A patient is placed inside a huge magnet to obtain an MRI scan and must remain stationary during the imaging process to avoid blurring the image. To accelerate the speed at which protons realign with the magnetic field, contrast medications may be given intravenously to a patient before or during the MRI. The brighter the image, the faster the protons realign.
What is CT scan?
A computerized tomography scan (CT or CAT scan) creates cross-sectional images of the body using computers and rotating X-ray devices. These images contain more information than standard X-ray images. Soft tissues, blood veins, and bones in various regions of the body can be seen. The head, shoulders, spine, heart, belly, knee, and chest can all be visualized with a CT scan.
A CT scan requires lying down in a tunnel-like machine while the inside spins and takes a succession of X-rays from various angles. These photographs are then transferred to a computer, where they are merged to create images of body slices. They may also be combined to produce a 3-D image of a particular area of the body.
CT scan working principle
A CT scan involves the patient lying on a bed that moves slowly through the gantry as an x-ray tube rotates around them, blasting narrow beams of x-rays through the body.
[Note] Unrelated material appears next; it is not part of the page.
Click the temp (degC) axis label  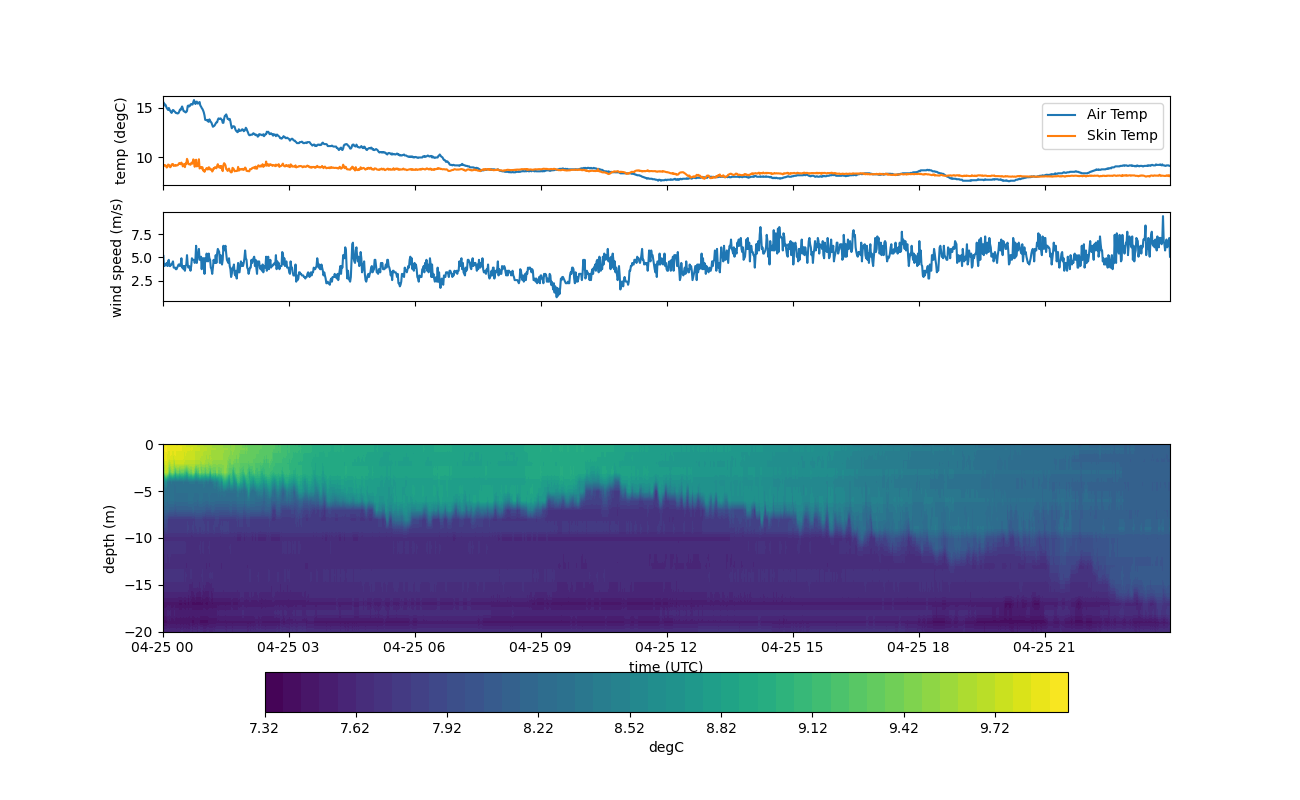point(121,141)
CT scanners use digital x-ray detectors instead of film, which are placed directly opposite the x-ray source. The detectors take up the x-rays as they leave the patient and send them to a computer.
As it moves through an arc, a CT scanner emits a series of narrow beams into the human body. An X-ray machine, on the other hand, sends only one radiation beam. Compared to an X-ray image, a CT scan produces a more detailed final image. The X-ray detector in a CT scanner can detect hundreds of different degrees of density. It has the ability to view tissues within a solid organ. This information is sent to a computer, which creates a 3-D cross-sectional image of the bodily component and presents it on the screen.
MRI vs CT scan
Despite the fact that the risks of ionizing radiation are now effectively regulated in most medical settings, an MRI may still be preferred over a CT scan. Without exposing the body to radiation, MRI is frequently used in hospitals and clinics for medical diagnosis, staging, and follow-up of disease. When compared to a CT scan, an MRI may provide different information. MRI scans may be associated with risks and discomfort. MRI scans take longer and are noisier than CT scans and they frequently require the participant to enter a tight and confining tube. Here are some points that will clear that is MRI better or CT scan.
- Usually MRI machines take a lot of time, however CT scans are faster. MRI is used when there is no emergency case to get detailed soft tissues look.
- MRI is much expensive than CT scan.
- CT scan can give you only brief information that is just used to diagnose the soft tissue problems but MRI can provide complete information about the fracture part of body.
- CT scans are quieter and more comfortable than MRI scans.
- CT scans expose patient to radiation while MRI doesn’t.
However, both are safe almost. The basic purpose of both techniques is to get the anatomy’s pictures for diagnosing diseases or other problems.